At the 25th Anniversary of the Jewish Music Institute in 2010, Chief Rabbi Lord Jonathan Sacks extolled the value of Jewish music: “To me, music is the most spiritual form of expression that exists. Music is absolutely essential to Jewish spirituality,” he says. “Words are the language of the mind—but music is the language of the soul.”

When he talks about nusach, he adds: “…you know exactly when and what kind of literature you are listening to simply from listening to the music. When we move from the secular to the spiritual world, words take wings through music.”

Rabbi Sacks makes the point: Nusach is a guiding light and a pathfinder in the tefillah. I believe that as the decades go by we are losing our way through the forest of prayer and need to return to the proper path.

We all appreciate the participation of community members as chazanim/baalei tefillah. This is wonderful because it lets everyone participate and contribute. But our community experience could be enhanced by taking the time to provide some type of training for community members who want to lead the davening. Raising awareness for nusach and better understanding the meaning of tefillah will bring closer that guiding light again.

Most of our nusach comes from the Maharil, Rabbi Jacob Moelin (1365-1427), who was the chief rabbi of the Rhineland, where the majority of Ashkenazi Jews lived at that time. He was concerned that the tunes of folk singers and church melodies were infiltrating into shuls and that certain traditions of prayers that could be traced to the time of Babylon or even of the Second Temple were getting lost. He standardized the nusach, and till today we can tie much of how we pray, and even the melodies themselves, to those heard by our ancestors. Later halachic authorities, i.e., the Shulchan Aruch (Hilchot Tefillah) and the Rema cite the Maharil and codify this.
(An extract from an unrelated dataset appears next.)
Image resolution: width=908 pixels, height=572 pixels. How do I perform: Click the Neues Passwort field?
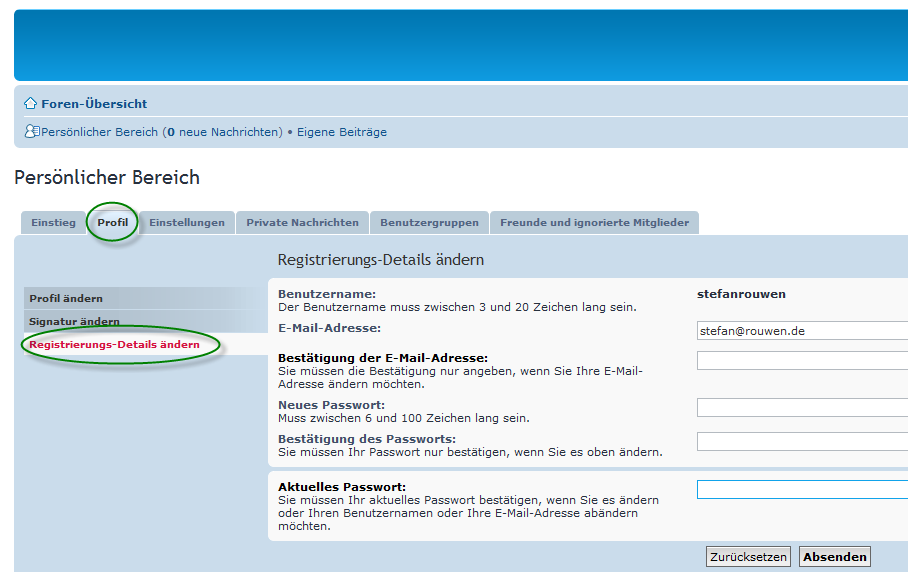point(802,407)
We all love to incorporate beautiful contemporary melodies into davening. And within nusach there is room for such sing-along niggunim if we adhere to some rules. One should strive to match a niggun with the emotional mood of the tefillah. 

The musical pattern of nusach emphasizes a mood in its purest way and builds an emotional room that helps us differentiate between different parts of the tefillah and underscore the importance of a situation. It expresses an emotional state, helps to reach a spiritual level and at the same time is a guide through our tefillot, and its mesorah dates back to the early times in Babylon.

To replace nusach with modern niggunim one needs to understand the concept of nusach and the tefillah. A baal tefillah should aim to raise the level of the tzibbur’s kavanah. The kavanah of the tzibbur rests on the chazan’s shoulders.

Some years ago, after we moved from Switzerland to Bergenfield, I joined a series about nusach for baalei tefillah conducted by the Belz Music School. The unforgettable Cantor Sherwood Goffin led the first introduction. I remember very clearly when he quoted Rabbi Y.D. Soloveitchik saying how proud he is of how far this country got with learning and studying Torah, but how sad he is when he sees where the country got with davening. According to the quote, the Rav meant the amount of time we spend davening and understanding tefillot and their nusach.

It seems to me that there is a trend for tefillah to become “a popular Jewish contemporary music kumzitz.” There are good reasons to enrich our tefillot. People know these songs and join in, become part of the tefillah, and it creates a great inclusive atmosphere. But on the other hand, we miss out on that guiding light Rabbi Sacks spoke about. 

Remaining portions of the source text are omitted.